**What is needed:**
Retype the items below word for word, starting at the line that contains "pixels, height=1548 pixels." and continuing through the end of the items.
-.-.-
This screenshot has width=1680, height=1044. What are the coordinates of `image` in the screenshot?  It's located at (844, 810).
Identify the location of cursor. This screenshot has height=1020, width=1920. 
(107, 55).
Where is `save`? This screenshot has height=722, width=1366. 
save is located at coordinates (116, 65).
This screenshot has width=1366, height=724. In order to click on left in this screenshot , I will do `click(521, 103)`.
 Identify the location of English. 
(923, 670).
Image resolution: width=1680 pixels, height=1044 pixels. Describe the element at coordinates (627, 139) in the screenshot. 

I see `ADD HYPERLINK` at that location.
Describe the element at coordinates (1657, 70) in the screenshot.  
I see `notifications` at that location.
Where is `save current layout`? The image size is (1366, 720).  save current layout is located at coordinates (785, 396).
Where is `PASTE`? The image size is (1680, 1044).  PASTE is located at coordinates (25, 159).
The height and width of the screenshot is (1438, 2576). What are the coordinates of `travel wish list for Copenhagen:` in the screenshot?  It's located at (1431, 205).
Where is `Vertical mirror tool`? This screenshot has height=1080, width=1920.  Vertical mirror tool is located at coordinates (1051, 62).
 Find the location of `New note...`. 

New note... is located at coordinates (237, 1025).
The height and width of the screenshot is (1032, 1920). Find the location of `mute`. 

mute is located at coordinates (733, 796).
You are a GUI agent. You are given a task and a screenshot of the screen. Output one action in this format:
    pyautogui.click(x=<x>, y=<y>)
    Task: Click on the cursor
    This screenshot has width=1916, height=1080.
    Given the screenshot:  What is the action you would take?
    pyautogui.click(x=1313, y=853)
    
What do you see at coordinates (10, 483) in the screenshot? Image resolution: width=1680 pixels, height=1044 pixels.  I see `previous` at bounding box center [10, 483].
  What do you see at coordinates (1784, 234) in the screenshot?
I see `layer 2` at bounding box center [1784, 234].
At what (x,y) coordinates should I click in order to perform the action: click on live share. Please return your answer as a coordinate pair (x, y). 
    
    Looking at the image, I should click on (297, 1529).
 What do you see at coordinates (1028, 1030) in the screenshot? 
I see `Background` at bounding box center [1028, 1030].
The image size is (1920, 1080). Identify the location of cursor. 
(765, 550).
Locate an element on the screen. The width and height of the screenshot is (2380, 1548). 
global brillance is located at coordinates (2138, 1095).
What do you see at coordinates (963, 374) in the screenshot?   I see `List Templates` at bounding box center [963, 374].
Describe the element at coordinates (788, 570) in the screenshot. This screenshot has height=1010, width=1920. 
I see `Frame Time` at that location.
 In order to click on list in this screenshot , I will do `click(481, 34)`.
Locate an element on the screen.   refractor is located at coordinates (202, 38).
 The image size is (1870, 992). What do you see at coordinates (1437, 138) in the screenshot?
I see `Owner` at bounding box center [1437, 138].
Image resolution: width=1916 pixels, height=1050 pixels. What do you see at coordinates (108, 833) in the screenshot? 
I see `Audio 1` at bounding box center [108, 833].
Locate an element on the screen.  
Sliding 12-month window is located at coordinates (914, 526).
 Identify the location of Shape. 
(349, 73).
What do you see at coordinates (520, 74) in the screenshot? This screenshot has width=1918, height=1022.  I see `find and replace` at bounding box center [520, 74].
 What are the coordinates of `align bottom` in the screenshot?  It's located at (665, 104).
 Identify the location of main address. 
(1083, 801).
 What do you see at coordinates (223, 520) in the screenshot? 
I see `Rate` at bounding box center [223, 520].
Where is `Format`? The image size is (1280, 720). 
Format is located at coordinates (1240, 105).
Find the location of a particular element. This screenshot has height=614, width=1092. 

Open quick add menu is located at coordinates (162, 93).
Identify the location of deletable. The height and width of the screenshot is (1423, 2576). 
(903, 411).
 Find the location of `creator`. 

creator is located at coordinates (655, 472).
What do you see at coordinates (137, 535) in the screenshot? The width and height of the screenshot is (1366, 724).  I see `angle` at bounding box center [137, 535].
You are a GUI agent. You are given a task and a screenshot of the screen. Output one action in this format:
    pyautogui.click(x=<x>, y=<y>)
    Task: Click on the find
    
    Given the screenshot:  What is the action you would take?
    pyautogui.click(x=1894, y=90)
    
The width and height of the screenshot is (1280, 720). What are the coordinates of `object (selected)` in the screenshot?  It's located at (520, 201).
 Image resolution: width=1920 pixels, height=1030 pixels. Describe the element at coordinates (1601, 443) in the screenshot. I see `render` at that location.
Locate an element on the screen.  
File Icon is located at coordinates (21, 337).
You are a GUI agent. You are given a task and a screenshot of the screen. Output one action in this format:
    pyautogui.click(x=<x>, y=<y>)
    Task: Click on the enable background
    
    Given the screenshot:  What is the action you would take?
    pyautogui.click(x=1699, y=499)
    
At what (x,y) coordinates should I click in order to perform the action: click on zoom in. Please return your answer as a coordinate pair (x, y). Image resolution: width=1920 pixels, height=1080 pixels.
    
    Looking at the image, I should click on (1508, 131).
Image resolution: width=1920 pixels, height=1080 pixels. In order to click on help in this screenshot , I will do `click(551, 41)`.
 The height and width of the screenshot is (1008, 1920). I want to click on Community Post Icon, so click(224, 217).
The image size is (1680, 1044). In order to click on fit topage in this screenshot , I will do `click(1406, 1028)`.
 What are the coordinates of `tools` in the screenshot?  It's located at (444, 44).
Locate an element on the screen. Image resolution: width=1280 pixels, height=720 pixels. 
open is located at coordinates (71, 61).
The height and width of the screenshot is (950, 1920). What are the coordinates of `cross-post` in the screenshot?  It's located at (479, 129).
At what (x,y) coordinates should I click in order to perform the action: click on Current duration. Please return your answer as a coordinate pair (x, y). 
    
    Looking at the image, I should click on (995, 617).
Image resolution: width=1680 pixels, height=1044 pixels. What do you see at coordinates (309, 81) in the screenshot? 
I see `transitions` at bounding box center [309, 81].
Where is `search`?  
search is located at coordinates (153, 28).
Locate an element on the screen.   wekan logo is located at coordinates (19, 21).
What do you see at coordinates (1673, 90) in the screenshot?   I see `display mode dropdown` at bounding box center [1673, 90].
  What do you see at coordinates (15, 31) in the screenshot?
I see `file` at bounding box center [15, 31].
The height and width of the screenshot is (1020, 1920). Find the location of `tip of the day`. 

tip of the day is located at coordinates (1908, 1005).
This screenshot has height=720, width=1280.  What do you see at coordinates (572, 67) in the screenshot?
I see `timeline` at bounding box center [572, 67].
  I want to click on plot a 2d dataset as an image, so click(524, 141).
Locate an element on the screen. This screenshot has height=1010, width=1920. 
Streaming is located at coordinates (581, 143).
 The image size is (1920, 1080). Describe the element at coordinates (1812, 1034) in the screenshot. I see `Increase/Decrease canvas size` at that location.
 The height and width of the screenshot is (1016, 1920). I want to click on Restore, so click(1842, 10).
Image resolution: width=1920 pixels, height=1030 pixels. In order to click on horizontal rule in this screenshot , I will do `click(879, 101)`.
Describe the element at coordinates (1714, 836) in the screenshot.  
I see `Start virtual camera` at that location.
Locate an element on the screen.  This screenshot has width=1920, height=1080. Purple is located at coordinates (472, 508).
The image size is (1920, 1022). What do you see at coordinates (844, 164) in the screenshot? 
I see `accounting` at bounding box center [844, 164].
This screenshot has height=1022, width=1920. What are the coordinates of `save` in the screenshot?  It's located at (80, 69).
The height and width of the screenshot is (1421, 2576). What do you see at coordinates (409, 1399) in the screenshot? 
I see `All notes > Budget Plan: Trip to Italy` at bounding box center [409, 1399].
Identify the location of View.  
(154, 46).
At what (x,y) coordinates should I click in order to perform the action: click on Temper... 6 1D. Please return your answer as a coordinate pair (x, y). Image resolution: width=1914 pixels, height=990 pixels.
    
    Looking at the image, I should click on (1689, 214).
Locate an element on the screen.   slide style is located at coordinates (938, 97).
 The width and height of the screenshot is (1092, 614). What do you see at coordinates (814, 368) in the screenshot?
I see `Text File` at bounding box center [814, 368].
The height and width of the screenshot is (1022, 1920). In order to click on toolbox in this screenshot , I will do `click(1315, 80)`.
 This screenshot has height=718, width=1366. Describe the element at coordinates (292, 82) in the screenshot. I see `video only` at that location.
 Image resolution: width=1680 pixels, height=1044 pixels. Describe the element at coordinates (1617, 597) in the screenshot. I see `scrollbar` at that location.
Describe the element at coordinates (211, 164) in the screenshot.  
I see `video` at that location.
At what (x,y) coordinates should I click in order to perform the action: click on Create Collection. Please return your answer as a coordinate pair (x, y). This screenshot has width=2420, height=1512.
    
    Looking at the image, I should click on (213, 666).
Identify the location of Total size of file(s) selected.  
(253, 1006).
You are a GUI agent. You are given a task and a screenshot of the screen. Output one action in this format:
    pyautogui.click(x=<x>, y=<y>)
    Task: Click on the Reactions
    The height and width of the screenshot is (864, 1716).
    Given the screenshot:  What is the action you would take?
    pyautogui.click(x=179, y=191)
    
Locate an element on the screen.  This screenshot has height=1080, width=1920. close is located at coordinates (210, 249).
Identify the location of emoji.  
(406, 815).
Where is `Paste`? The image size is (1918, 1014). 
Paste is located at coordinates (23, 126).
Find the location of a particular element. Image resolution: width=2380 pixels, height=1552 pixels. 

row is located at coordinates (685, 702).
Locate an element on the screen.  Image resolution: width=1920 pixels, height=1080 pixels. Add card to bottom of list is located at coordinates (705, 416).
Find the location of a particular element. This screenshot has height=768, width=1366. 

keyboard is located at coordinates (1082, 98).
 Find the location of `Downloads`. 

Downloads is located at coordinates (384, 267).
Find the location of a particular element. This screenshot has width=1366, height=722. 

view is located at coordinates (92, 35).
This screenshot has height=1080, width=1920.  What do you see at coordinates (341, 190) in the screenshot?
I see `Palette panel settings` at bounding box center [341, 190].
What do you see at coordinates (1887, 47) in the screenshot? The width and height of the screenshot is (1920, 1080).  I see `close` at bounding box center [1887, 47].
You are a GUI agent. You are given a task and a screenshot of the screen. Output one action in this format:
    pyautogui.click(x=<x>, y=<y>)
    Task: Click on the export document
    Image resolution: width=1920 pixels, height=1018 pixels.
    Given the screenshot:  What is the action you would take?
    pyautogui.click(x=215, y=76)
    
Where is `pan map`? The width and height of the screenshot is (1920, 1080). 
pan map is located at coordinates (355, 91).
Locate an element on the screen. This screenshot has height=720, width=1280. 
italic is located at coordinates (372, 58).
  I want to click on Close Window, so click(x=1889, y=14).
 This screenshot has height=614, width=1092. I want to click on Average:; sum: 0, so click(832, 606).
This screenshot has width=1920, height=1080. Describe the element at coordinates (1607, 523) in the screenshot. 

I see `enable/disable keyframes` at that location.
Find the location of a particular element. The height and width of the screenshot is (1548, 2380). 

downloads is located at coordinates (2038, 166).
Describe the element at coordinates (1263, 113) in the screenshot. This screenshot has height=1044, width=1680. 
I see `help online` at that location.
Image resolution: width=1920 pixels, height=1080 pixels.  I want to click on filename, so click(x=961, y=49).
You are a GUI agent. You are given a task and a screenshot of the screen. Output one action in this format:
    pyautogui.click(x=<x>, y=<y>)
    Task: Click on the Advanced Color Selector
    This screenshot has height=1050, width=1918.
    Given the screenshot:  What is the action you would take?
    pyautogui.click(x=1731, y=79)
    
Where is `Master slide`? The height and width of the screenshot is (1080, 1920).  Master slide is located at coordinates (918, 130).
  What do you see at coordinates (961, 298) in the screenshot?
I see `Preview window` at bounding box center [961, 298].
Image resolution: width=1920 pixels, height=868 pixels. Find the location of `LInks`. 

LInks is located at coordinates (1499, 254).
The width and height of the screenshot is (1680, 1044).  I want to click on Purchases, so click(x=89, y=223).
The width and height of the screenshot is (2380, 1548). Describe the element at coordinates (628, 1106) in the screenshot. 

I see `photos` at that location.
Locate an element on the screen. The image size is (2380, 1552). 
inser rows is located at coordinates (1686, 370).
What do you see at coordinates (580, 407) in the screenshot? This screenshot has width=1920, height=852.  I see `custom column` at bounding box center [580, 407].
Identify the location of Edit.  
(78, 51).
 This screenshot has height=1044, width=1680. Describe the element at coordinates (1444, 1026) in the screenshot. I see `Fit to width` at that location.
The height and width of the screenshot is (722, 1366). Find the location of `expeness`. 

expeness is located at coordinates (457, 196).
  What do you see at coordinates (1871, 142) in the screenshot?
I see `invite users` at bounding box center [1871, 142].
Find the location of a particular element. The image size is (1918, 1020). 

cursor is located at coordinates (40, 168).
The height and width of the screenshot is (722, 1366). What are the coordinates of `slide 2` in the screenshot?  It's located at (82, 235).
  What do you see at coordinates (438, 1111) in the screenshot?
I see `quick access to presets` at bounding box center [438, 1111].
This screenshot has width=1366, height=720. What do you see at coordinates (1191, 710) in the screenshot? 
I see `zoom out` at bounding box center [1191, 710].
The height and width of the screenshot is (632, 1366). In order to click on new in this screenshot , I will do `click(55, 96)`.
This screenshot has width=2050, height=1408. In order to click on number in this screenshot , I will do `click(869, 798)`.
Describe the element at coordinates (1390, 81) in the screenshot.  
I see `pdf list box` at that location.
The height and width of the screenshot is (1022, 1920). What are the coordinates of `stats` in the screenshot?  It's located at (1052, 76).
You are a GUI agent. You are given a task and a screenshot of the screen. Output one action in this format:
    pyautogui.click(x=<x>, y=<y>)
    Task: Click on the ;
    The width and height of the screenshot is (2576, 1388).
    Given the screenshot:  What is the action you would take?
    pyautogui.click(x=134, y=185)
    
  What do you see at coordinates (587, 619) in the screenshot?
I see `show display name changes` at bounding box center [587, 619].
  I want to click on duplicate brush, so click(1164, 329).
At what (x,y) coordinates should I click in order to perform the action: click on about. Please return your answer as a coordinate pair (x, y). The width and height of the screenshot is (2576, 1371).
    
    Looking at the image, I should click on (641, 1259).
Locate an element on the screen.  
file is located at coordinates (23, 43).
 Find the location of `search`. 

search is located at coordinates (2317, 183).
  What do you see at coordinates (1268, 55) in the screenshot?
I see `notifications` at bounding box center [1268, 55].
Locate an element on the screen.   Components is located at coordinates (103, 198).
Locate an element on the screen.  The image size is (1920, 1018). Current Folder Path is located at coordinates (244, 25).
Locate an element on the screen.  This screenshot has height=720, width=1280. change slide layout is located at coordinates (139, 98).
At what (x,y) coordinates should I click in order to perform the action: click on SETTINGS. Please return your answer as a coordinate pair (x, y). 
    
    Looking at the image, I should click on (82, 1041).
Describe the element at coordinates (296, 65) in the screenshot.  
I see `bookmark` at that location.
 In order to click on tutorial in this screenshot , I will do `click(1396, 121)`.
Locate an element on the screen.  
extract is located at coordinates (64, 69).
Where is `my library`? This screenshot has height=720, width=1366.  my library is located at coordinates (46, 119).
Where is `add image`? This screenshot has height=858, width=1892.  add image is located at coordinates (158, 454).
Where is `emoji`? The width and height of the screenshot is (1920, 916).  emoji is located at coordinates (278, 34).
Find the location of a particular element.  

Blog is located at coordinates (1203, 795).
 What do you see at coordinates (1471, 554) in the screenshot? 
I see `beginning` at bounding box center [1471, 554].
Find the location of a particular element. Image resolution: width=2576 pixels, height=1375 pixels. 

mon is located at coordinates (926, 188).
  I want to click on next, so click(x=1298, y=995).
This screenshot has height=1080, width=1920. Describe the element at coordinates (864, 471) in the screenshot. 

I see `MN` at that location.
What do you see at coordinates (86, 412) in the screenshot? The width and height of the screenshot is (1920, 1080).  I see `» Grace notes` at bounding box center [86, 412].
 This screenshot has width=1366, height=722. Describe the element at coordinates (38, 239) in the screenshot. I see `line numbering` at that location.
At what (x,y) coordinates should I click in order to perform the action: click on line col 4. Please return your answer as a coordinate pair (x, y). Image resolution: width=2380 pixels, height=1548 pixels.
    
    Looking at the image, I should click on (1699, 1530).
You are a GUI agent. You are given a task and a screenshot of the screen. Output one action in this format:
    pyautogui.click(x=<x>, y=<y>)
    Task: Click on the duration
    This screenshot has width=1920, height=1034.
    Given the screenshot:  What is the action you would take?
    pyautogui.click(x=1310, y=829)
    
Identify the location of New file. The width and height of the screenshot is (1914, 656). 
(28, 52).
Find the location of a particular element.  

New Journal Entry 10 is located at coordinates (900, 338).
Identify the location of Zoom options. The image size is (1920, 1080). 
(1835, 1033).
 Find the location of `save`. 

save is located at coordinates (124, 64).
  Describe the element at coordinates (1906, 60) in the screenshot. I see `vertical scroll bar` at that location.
-.-.-
**Full answer:**
At what (x,y) coordinates should I click in order to perform the action: click on line col 4. Please return your answer as a coordinate pair (x, y). Image resolution: width=2380 pixels, height=1548 pixels.
    
    Looking at the image, I should click on (1699, 1530).
You are a GUI agent. You are given a task and a screenshot of the screen. Output one action in this format:
    pyautogui.click(x=<x>, y=<y>)
    Task: Click on the duration
    This screenshot has width=1920, height=1034.
    Given the screenshot:  What is the action you would take?
    pyautogui.click(x=1310, y=829)
    
Identify the location of New file. The width and height of the screenshot is (1914, 656). 
(28, 52).
Find the location of a particular element.  

New Journal Entry 10 is located at coordinates (900, 338).
Identify the location of Zoom options. The image size is (1920, 1080). 
(1835, 1033).
 Find the location of `save`. 

save is located at coordinates (124, 64).
  Describe the element at coordinates (1906, 60) in the screenshot. I see `vertical scroll bar` at that location.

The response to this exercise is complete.